Basically, hot sauce has an image problem. Which is why we need actual hotter hot sauce, available for the everyday person. Something better than Tabasco, but less insane than Blistered Bunghole, Angry Asshole or Ass Blaster. (Ass-destroying hot sauces — hell and death are also popular themes — mostly taste like shit and are usually designed solely with heat in mind, never flavor, and consuming them is a party trick where the trick is trying not to die.)

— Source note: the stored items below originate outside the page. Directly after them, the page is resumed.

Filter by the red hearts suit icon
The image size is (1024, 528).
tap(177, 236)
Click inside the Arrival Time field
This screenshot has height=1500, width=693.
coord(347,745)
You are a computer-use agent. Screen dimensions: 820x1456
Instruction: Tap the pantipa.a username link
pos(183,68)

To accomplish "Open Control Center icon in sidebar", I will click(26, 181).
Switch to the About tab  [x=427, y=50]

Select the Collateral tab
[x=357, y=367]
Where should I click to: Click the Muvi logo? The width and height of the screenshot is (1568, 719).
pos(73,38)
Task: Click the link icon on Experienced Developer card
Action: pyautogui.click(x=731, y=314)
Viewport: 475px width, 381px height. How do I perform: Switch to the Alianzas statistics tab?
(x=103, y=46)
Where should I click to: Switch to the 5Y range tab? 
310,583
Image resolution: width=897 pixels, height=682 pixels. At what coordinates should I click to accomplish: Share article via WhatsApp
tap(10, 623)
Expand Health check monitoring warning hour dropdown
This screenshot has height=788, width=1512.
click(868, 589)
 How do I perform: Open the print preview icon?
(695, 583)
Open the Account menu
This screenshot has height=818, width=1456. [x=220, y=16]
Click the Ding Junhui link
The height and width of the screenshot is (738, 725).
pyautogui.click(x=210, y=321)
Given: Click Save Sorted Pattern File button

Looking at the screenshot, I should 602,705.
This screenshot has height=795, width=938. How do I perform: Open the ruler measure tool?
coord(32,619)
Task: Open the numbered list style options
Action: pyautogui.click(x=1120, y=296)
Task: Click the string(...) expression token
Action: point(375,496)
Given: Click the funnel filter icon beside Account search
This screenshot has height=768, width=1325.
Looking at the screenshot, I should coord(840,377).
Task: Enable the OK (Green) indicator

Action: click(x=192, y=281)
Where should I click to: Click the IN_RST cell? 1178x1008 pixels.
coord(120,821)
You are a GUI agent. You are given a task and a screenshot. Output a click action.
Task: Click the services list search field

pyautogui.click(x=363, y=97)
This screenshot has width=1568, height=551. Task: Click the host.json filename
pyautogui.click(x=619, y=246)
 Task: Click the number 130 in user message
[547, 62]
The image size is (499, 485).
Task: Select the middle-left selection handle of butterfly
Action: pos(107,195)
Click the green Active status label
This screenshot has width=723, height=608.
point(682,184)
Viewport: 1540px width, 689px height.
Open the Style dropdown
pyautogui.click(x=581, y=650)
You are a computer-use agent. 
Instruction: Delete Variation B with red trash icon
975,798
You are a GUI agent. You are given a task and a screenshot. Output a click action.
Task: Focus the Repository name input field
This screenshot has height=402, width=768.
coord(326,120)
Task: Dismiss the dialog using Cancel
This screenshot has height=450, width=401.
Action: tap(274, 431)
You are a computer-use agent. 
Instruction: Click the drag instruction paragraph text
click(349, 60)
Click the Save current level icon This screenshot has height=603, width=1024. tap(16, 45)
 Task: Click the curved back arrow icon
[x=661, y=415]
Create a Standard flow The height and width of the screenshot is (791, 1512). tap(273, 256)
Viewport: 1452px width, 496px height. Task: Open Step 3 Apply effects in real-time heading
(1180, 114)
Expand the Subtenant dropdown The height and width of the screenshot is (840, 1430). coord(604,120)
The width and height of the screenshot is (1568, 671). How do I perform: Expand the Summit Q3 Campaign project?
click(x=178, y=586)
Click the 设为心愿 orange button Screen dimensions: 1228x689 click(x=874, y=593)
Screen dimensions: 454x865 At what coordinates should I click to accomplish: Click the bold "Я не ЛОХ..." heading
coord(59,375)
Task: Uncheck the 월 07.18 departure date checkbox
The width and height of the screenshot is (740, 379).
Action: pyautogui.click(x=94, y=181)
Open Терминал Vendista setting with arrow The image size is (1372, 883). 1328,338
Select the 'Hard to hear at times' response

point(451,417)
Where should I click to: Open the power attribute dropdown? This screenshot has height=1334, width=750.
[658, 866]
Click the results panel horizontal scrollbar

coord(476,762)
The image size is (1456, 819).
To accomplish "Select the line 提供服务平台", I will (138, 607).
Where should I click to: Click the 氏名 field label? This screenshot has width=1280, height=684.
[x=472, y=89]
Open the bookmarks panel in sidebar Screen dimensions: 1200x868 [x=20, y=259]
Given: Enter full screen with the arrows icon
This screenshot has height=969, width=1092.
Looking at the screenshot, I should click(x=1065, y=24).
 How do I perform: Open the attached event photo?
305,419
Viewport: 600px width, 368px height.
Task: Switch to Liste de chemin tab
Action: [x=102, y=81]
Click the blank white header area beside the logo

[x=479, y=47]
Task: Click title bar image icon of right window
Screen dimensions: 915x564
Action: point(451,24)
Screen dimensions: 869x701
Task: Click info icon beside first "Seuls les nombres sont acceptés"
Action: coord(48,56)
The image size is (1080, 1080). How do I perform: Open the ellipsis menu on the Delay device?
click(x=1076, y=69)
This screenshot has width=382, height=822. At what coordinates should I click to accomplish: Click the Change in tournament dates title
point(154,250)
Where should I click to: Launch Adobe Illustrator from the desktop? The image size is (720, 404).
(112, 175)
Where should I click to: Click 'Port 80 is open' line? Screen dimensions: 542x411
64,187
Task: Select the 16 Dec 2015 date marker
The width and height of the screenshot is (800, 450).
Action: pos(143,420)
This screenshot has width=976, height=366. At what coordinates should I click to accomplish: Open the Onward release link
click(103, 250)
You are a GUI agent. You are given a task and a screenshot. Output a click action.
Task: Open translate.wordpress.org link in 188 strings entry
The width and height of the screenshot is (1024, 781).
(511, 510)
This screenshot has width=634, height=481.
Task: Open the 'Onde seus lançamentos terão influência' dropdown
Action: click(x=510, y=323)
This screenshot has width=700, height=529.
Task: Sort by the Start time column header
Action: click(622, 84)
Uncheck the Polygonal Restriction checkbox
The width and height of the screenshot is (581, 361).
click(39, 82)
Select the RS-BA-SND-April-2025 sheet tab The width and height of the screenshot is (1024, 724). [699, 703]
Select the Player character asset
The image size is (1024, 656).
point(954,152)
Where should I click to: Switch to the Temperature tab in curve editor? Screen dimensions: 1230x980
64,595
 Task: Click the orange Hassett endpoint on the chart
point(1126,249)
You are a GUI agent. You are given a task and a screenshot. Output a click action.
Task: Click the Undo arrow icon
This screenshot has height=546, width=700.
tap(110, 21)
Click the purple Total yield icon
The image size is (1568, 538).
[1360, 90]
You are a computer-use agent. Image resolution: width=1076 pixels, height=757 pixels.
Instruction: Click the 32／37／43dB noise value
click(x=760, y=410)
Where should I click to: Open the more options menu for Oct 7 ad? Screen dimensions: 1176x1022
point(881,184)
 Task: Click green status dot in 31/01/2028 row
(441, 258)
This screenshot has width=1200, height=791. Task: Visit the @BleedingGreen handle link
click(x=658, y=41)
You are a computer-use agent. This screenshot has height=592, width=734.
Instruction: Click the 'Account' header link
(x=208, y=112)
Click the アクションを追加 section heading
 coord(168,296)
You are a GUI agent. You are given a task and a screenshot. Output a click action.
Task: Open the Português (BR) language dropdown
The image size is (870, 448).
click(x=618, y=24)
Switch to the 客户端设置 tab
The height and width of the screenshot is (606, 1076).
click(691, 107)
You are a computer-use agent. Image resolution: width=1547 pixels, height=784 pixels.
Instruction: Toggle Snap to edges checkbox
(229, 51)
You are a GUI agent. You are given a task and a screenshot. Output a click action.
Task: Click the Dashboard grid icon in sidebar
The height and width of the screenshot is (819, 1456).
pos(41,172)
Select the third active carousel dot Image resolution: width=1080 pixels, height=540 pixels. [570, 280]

Now, admittedly, I care a little too much about hot sauce. I remember staring, fascinated, at my dad sweating as he ate, telling us how good a certain chicken curry was. To me, it looked like he was having a stroke. But soon I began seeking out that same feeling with almost every meal. It could be genetic. A cousin of mine shares an affinity for hot sauces, and after watching the web series Hot Ones, he got the hottest sauce on that show. I tried it, then bought it myself, and very quickly ran out of it. Later, an uncle introduced me to the severely underrated West Indian scotch bonnet sauce. All of which is to say that my blood might have a decent Scoville level.
As such, I recently made a pilgrimage to the mecca of hot sauce — the Pepper Palace, a nationwide speciality hot sauce store. Located in the Fisherman’s Wharf neighborhood of San Francisco, this Palace is mostly (if not exclusively) frequented by curious tourists. There are several containers of chips, which you can take (with tongs, please) and drop sauces upon.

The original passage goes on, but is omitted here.